Nuestras correrías por los valles y las montañas andinos nos llevaron, al fin, a la «Hacienda Zuleta», propiedad del actual secretario general de la organización de Estados Americanos, Galo Plaza, y dirigido en esos días por su hijo, ya que él se encontraba en Washington por razones del cargo.
Con los Plaza me unía una larga amistad, y en más de una ocasión había pasado fines de semana en Zuleta, dedicado a la caza de la perdiz, a la pesca de la trucha, o a dar largos paseos a caballo. El hijo de Galo nos recibió con su habitual hospitalidad, aunque, a decir verdad, no se encontraba en condiciones de comportarse como el perfecto anfitrión. Hacía unos meses, había sufrido un accidente de automóvil que estuvo a punto de costarle la vida, y tras una larga estancia en un hospital norteamericano acababa de regresar a la «Hacienda Zuleta».
Pese a ello, nos atendió lo mejor que pudo y puso a nuestra disposición caballos, guías y peones. Cuando le explicamos lo que andábamos buscando, admitió que en las tierras altas existía un valle en el que abundaban las «tolas» o pirámides precolombinas. Pero jamás les había prestado especial atención, ya que ignoraba su número e importancia y nadie había intentado nunca un estudio detallado de sus posibilidades arqueológicas. En realidad, la alta sierra de las proximidades era por completo tierra de «tolas», como lo es, en conjunto, todo Ecuador.
Así como el Perú — asentamiento básico del Imperio incaico — ha sido minuciosamente estudiado por arqueólogos aficionados y aventureros, en busca de ha huellas que, muy abundantemente, dejaron las culturas precolombinas, Ecuador está por explorar. Los hallazgos fueron siempre fortuitos, y nadie se ha preocupado de llevar a cabo un detallado análisis de su pasado. En Quito estuvo la segunda capital del Imperio incaico, y en ella residió Huayna Capac durante mucho tiempo. Allá nació Atahualpa, fruto de la unión de Huayna Capac con una princesa indígena, y durante los años que su padre mantuvo la sede del Imperio en Quito, todo el reino del Norte cobró un notable esplendor. Incluso antes de que tuvieran lugar estos hechos, habitaban el Ecuador pueblos de una destacada cultura autóctona que, a mi entender, nunca han sido suficientemente analizados.
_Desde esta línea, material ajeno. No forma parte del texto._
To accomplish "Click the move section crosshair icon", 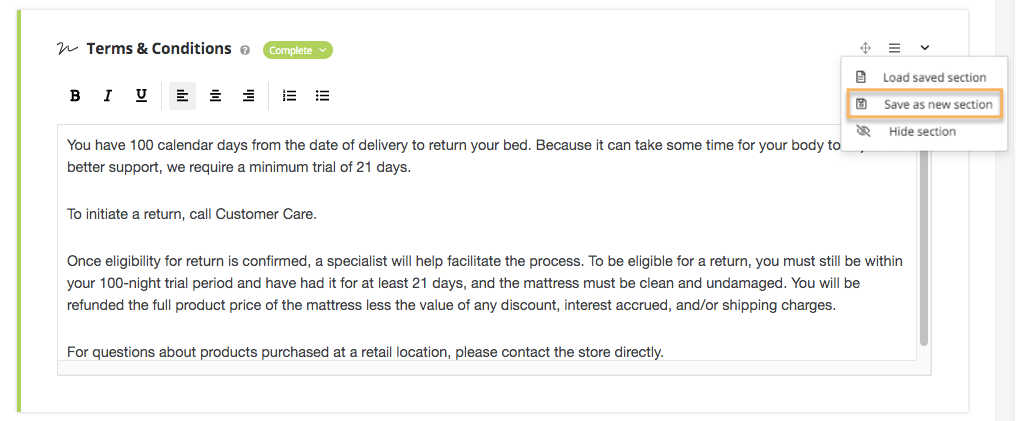I will [x=865, y=48].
Cuando un arqueólogo pretende impregnarse de conocimientos incaicos vuela directamente al Perú, sube al Cuzco y se dedica a realizar excavaciones en las proximidades del Machu-Picchu, Sacsahuamán o Tiahuanaco. Nadie piensa en el reino del Norte; en el hecho de que en San Agustín existe una hacienda construida aprovechando los muros de una fortaleza incaica; o en que en el río Santiago basta cavar un metro para extraer toda clase de objetos de incalculable valor, histórico.
Recuerdo a un cubano que decía llamarse Ray Pérez, pero cuyo nombre era falso, que, al cabo de dos horas de buscar en una «tola» del río Santiago, extrajo una máscara de oro preincaica, por la que obtuvo, al contado, quince mil dólares. Pesaba cerca de dos kilos, y era una obra maestra de orfebrería que hoy puede admirarse en el museo del Banco Central de Quito. Me contaba Ray Pérez que, en el transcurso de sus excavaciones, encontró tantos objetos de cerámica, que tuvieron que abandonarlos ante la imposibilidad material de cargar con ellos. Los indígenas del río Santiago desentierran en sus campos tantos de esos objetos, que acaban dándoselos como juguetes a los niños, o utilizan las ollas y los recipientes que aún encuentran en buenas condiciones. En cuanto a las piezas de oro y plata, suelen fundirlas y venderlas al peso, para librarse así de investigaciones y molestias.